**EXERCISE AIM:**
Each line from the one containing "Image resolution: width=668" to the end of the entries below is to be set down exactly; the pictures are not.

[Stored data]
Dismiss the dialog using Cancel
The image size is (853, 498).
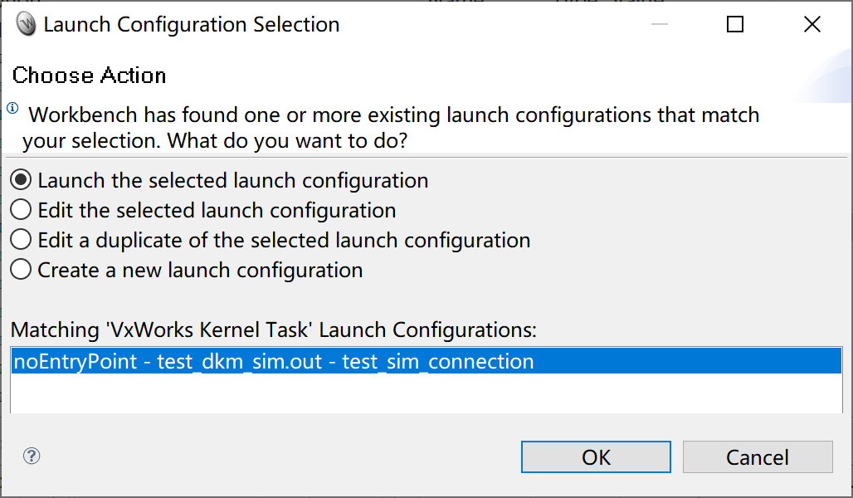[757, 457]
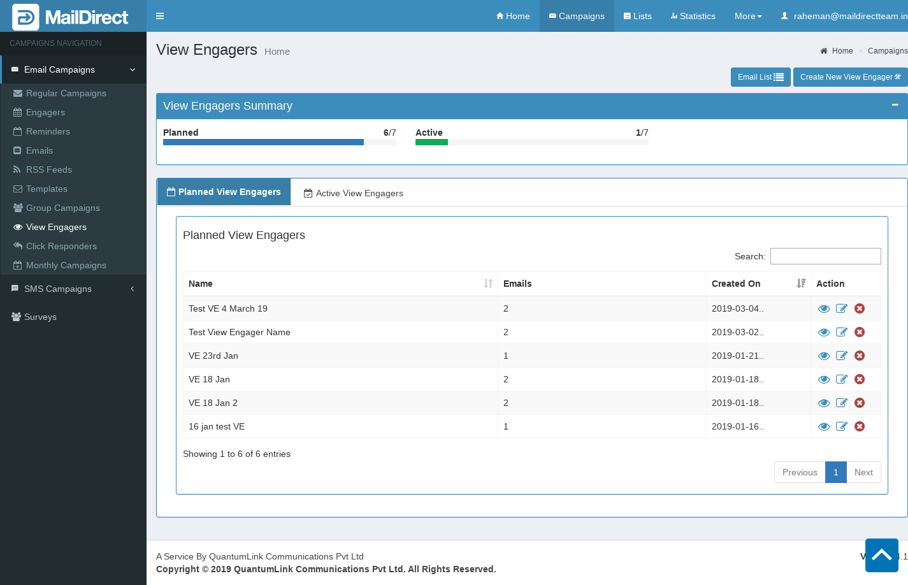Click edit icon for VE 18 Jan 2

(842, 403)
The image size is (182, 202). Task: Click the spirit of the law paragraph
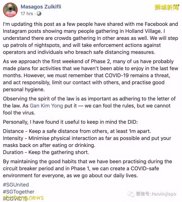(x=89, y=106)
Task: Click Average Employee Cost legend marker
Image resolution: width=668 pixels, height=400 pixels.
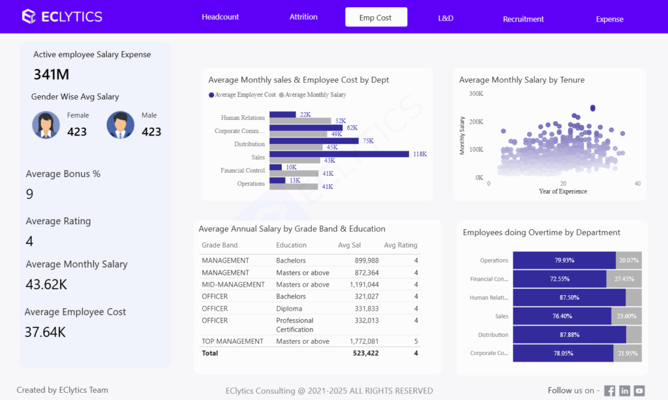Action: (x=211, y=95)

**RESULT:**
Image resolution: width=668 pixels, height=400 pixels.
Action: (x=211, y=95)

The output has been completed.